→ Set problem a: Please give the records from the line containing "LOUER (3, 35)" through the line containing "Franches-Montagnes (23, 225)", both included, as a JSON list of strings with one string per line and blank lines omitted.

→ Document excerpt:
========================

I could find this picture on the apps notes.

http://www.ti.com/lit/an/slla270/slla270.pdf?&ts=1589874500256

1. I know that CAN bus has 2 differential wire (CANH and CANL), can you explain why there is a wire on the actual CAN Bus signal on the picture?

2. 

a) A area

Node A sent data at first, Node B and C fill the ACK bit  because they get the message from NODE A without any error.

Can I understand like NODE B and C send ACK message to NODE A that they got message without error?

The ACK bit of sending NODE(NODE A now)  is always 1?

b) B area

NODE B and C sent message at the same time, 

how much time delay of NODE B from ACK bit to starting of sending data(ts)?

Can I adjust the time or it's fixed?

Thank you

  • 0
    TI__Guru 62920 points

    Hi Garam,

    Channel 1 shows the differential voltage on the CAN bus (i.e., VCANH - VCANL).

    You are right about the ACK delimiter.  This is a recessive-dominant-recessive pattern sent by each node that successfully received the frame.  The sending now (e.g., Node A in "A Area" above) remains recessive during this period.

    The minimum time from the dominant ACK bit of a data frame and the start of the next data frame is 11 bits.  This is made up of the last recessive bit of the ACK delimiter pattern, a 7-bit "end of frame" delimiter, and a minimum 3-bit intermission period.  You can read a more detailed description of this here:

    http://www.copperhilltechnologies.com/can-bus-guide-message-frame-format/

    Note that this is the minimum required spacing per the ISO 11898 protocol; it would be OK to allow for longer idle periods between transmissions.

    Regards,
    Max

  • 0 in reply to Miguel Robertson
    TI__Intellectual 1990 points

    a) A area

    Node A sent data at first, Node B and C fill the ACK bit in the ACK delimiter. If then what is the shown in the ACK slot on NODE A, B and C?

    b) B area

    NODE C win on the arbitration, so NODE C is sending on the B area, is this correct?

    if the speed is 1Mbps, there are 10 bits(7+3) more after ACK delimiter, and the ts is 10/1M, is this correct?

========================

→ Excerpted records:
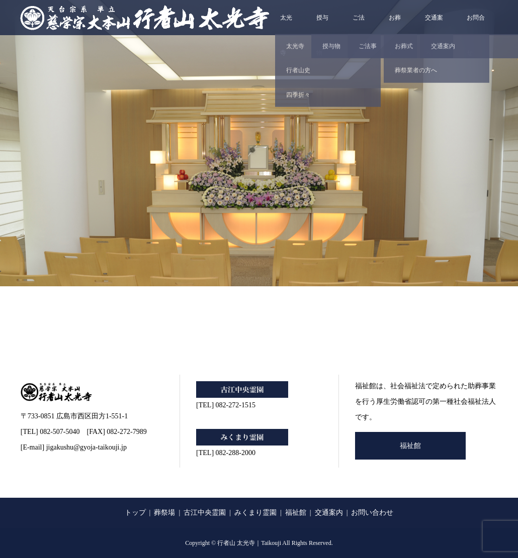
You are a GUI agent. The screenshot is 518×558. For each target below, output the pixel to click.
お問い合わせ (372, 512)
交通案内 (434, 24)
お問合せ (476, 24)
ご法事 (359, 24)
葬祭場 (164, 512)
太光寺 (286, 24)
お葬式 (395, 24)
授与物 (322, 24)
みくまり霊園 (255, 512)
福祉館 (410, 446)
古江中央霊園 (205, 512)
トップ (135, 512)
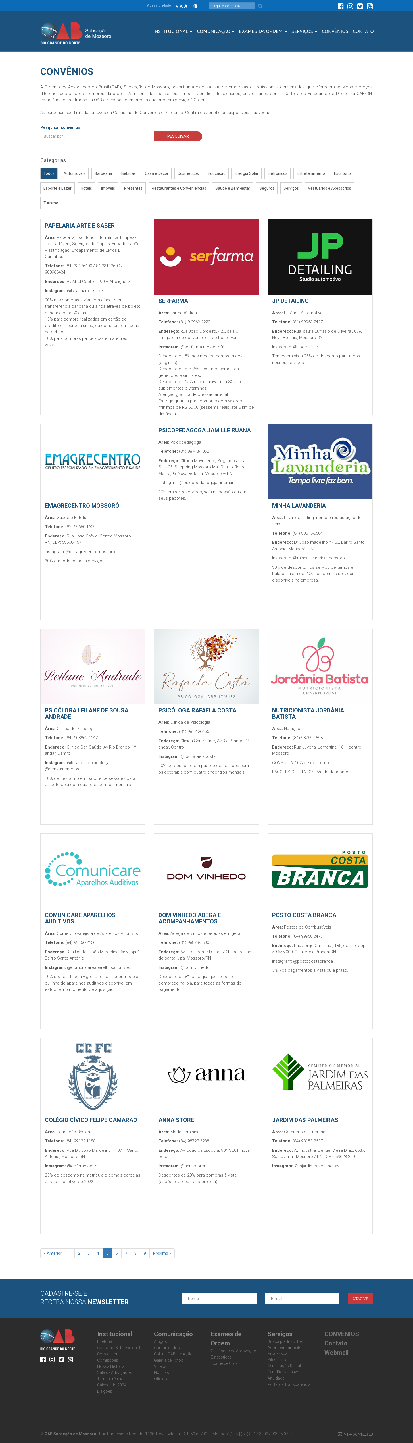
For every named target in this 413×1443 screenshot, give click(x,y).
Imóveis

========================

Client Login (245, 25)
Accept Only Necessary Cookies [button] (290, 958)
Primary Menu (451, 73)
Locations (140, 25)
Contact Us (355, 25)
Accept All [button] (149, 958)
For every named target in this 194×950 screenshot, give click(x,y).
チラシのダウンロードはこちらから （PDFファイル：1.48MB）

========================

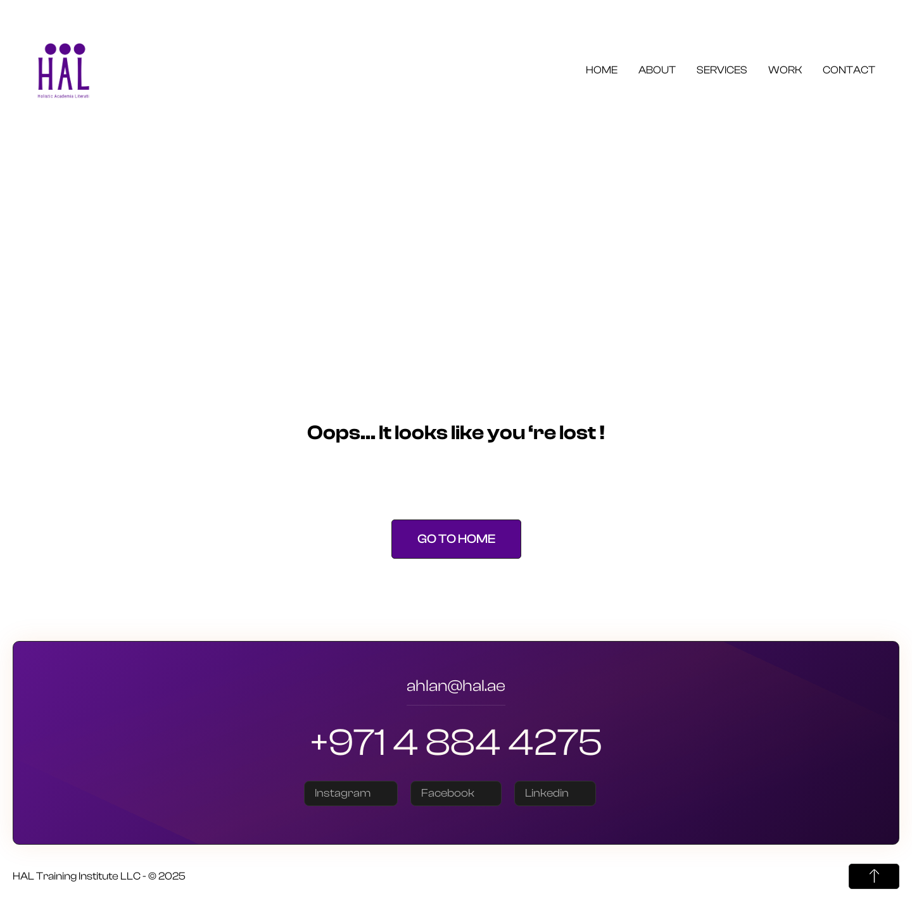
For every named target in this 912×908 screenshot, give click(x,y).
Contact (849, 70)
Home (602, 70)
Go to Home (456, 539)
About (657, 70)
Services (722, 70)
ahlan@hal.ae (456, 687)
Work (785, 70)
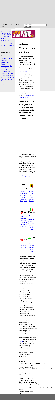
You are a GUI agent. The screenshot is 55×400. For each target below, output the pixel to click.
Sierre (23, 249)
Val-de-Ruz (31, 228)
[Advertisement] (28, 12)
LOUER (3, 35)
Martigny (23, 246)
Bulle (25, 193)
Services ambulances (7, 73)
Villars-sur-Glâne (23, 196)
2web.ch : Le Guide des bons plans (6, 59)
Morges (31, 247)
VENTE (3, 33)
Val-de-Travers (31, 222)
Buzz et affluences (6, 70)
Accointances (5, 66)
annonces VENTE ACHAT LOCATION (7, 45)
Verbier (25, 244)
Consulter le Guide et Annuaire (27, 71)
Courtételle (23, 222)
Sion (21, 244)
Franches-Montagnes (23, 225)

========================

→ Set problem b: Translate this sentence from the CAN bus thread into German: "Channel 1 shows the differential voltage on the CAN bus (i.e., VCANH - VCANL)."

→ Full solution a:
[
  "LOUER (3, 35)",
  "Martigny (23, 246)",
  "Bulle (25, 193)",
  "Services ambulances (7, 73)",
  "Villars-sur-Glâne (23, 196)",
  "2web.ch : Le Guide des bons plans (6, 59)",
  "Morges (31, 247)",
  "VENTE (3, 33)",
  "Val-de-Travers (31, 222)",
  "Buzz et affluences (6, 70)",
  "Accointances (5, 66)",
  "annonces VENTE ACHAT LOCATION (7, 45)",
  "Verbier (25, 244)",
  "Consulter le Guide et Annuaire (27, 71)",
  "Courtételle (23, 222)",
  "Sion (21, 244)",
  "Franches-Montagnes (23, 225)"
]

→ Full solution b: Kanal 1 zeigt die Differenzspannung auf dem CAN-Bus (d. h. VCANH - VCANL).